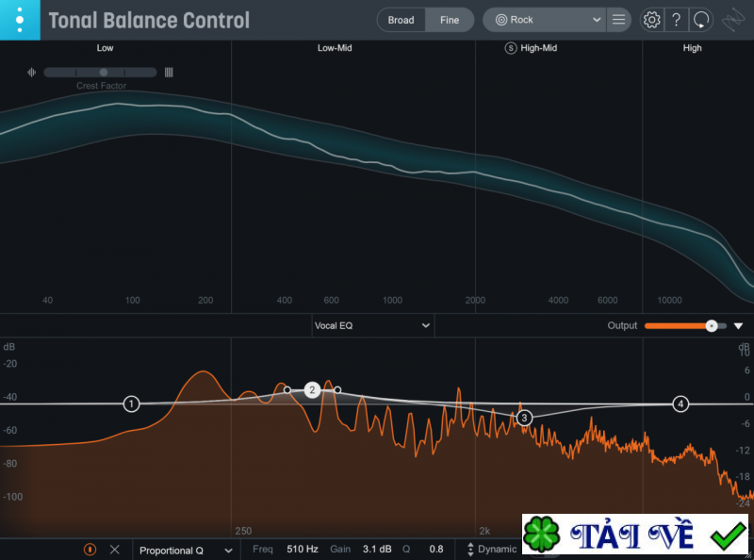This screenshot has height=560, width=754.
Task: Open the Tonal Balance Control settings gear
Action: (651, 20)
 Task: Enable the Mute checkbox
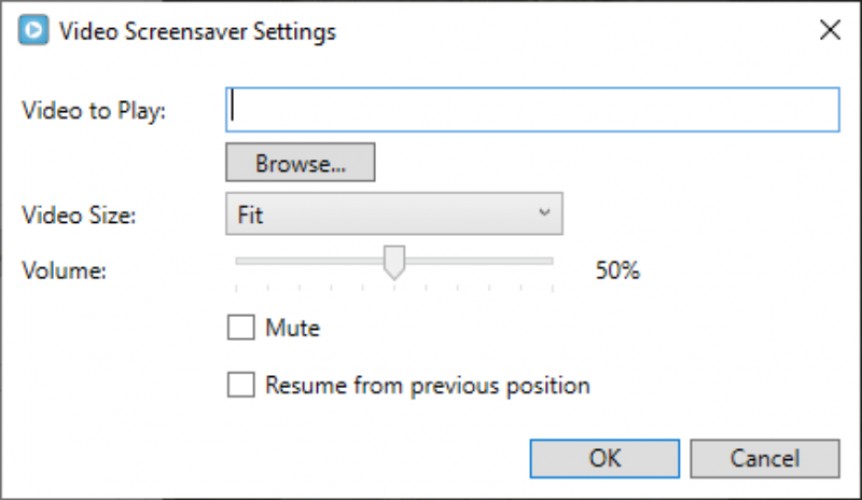(241, 327)
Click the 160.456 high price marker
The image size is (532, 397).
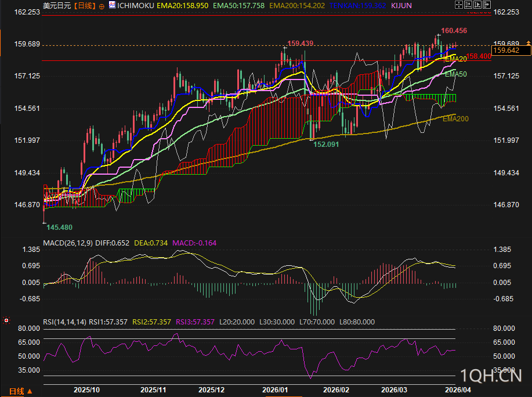pyautogui.click(x=454, y=31)
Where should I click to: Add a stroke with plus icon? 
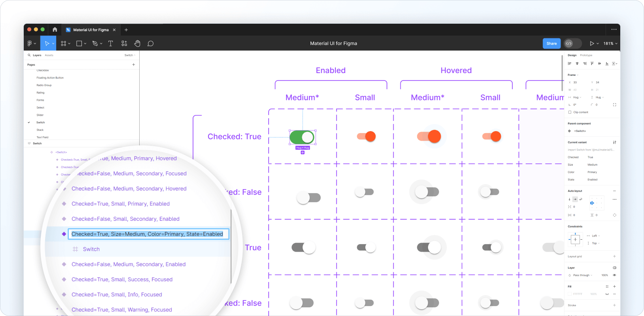[x=614, y=305]
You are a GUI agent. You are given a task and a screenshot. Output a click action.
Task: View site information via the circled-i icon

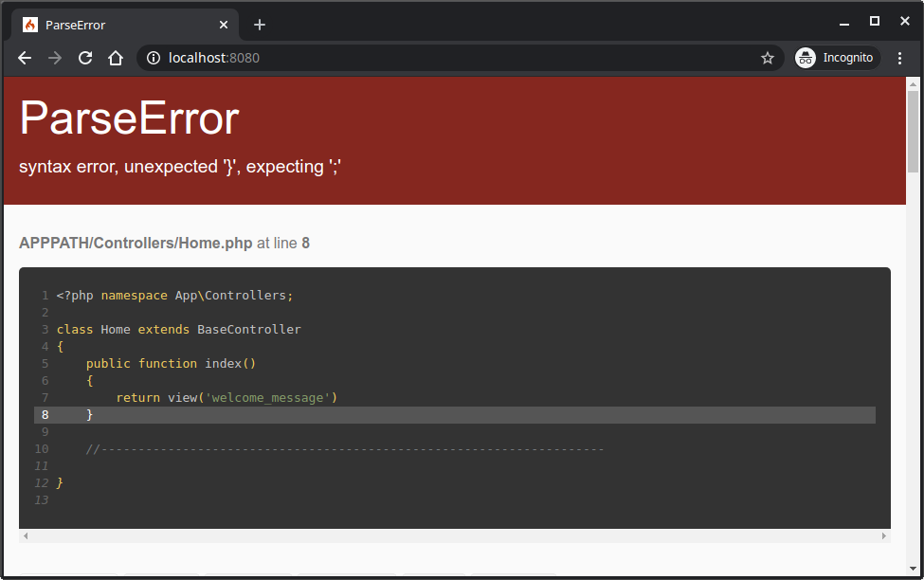click(x=153, y=58)
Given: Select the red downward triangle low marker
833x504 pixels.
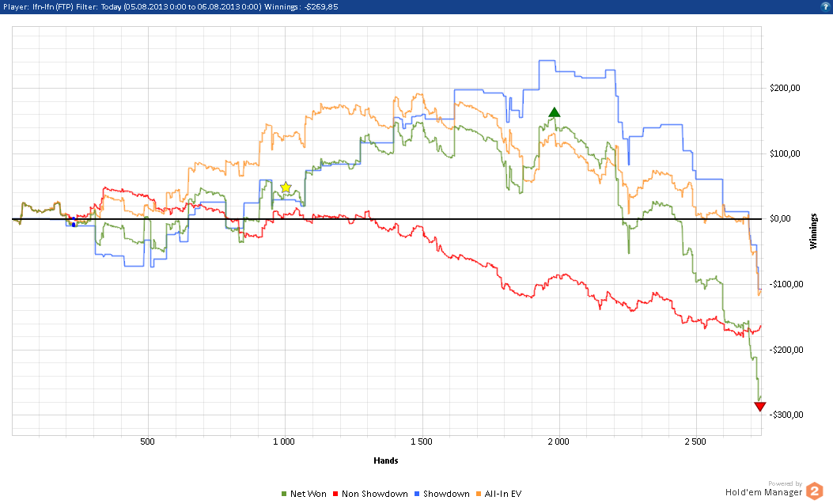Looking at the screenshot, I should (759, 407).
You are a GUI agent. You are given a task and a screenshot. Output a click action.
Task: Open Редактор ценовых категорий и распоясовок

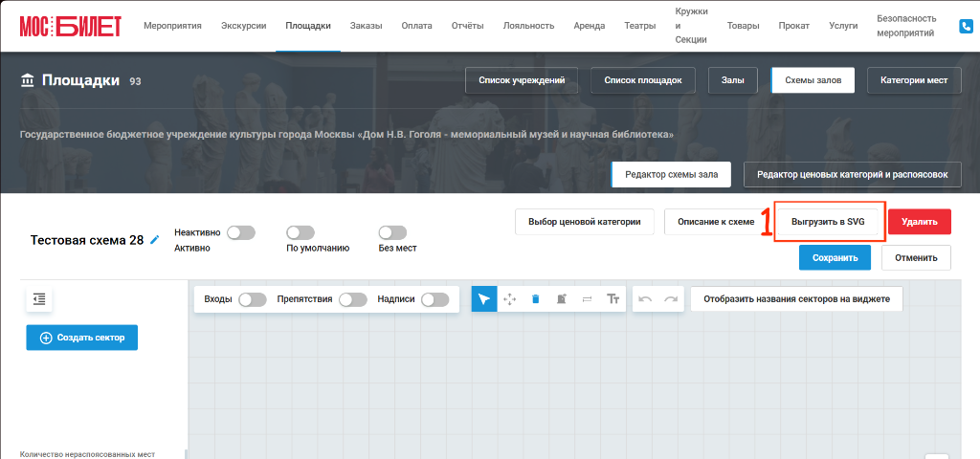853,175
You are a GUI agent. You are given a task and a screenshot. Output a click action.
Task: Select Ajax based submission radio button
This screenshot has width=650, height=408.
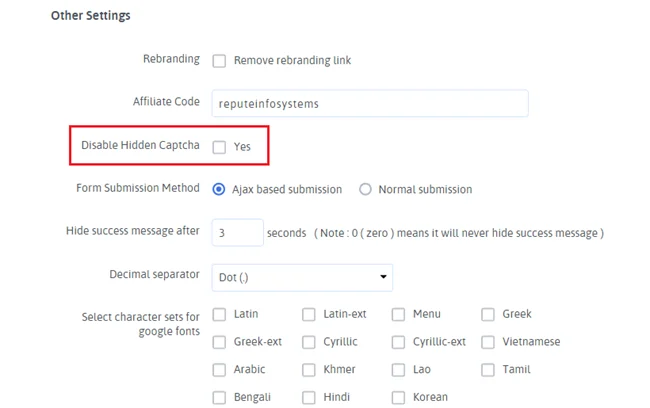[x=219, y=189]
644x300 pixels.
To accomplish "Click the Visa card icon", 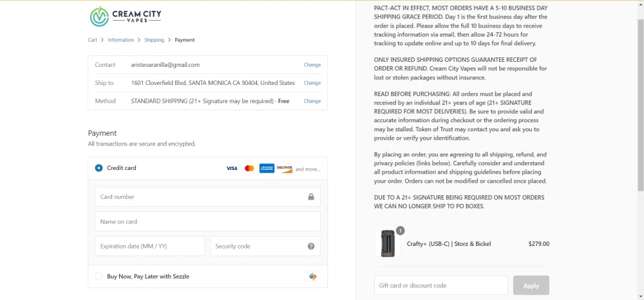I will (x=232, y=168).
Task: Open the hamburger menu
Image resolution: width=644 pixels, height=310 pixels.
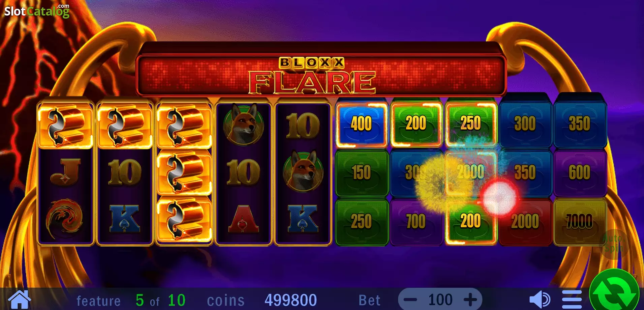Action: pos(572,299)
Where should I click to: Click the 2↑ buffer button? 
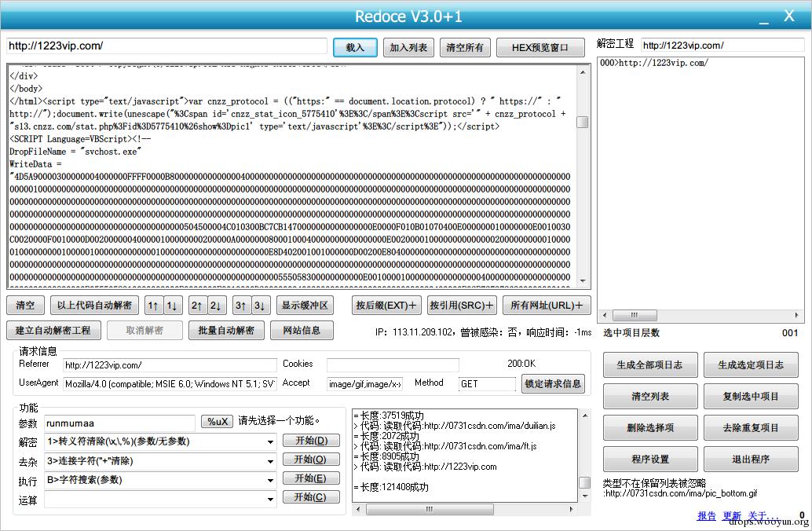(197, 306)
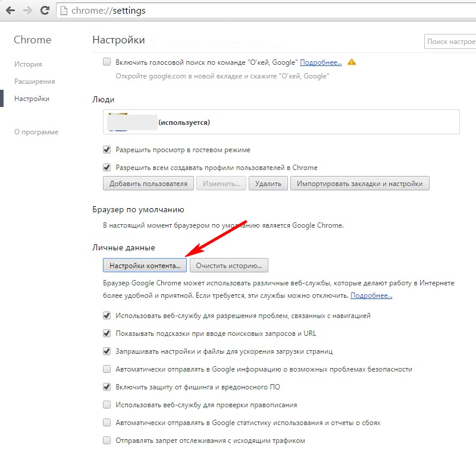Open О программе in the sidebar
This screenshot has height=456, width=476.
coord(36,132)
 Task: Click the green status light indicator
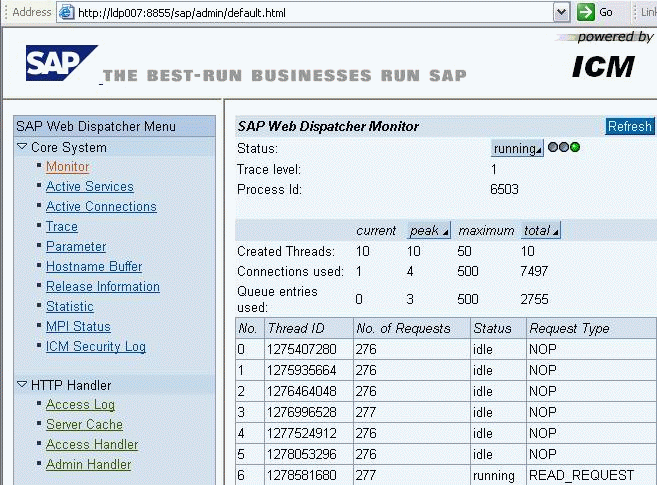[575, 148]
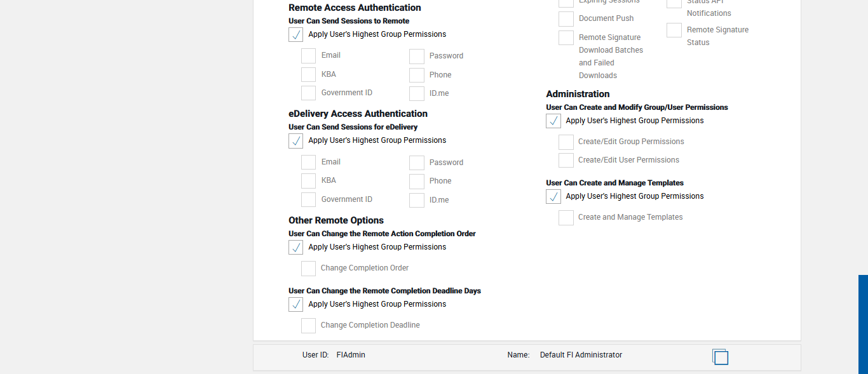This screenshot has width=868, height=374.
Task: Select Password checkbox under Remote Access Authentication
Action: 417,57
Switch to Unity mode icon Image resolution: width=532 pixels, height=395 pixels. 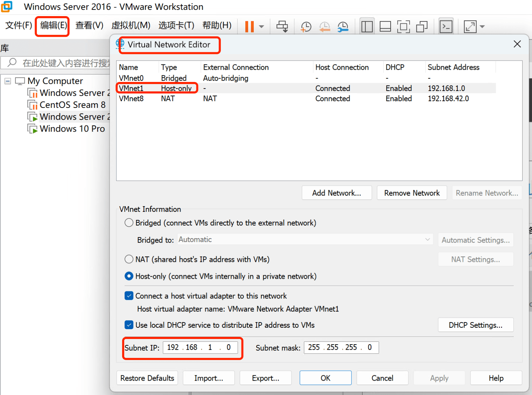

※

**About this task:** Output exactly those lines of the data above that run from the line with "Task: Enable the Mute checkbox" up to and including the line with "Given: Select the". No pictures go in.

**Answer to the exercise:**
 Task: Enable the Mute checkbox
(241, 327)
Click the 160.456 high price marker
The image size is (532, 397).
pyautogui.click(x=454, y=31)
Where should I click to: Add a stroke with plus icon? 
[x=614, y=305]
You are a GUI agent. You are given a task and a screenshot. Output a click action.
Task: View site information via the circled-i icon

click(x=153, y=58)
Given: Select the red downward triangle low marker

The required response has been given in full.